=== Exercise materials ===

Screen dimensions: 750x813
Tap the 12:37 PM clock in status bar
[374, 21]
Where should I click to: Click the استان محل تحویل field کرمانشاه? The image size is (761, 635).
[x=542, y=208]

===

#### Exercise brief:
Using the records above as the source, restate each line verbatim.

#### Exercise result:
Screen dimensions: 750x813
Tap the 12:37 PM clock in status bar
[374, 21]
Where should I click to: Click the استان محل تحویل field کرمانشاه? The image size is (761, 635).
[x=542, y=208]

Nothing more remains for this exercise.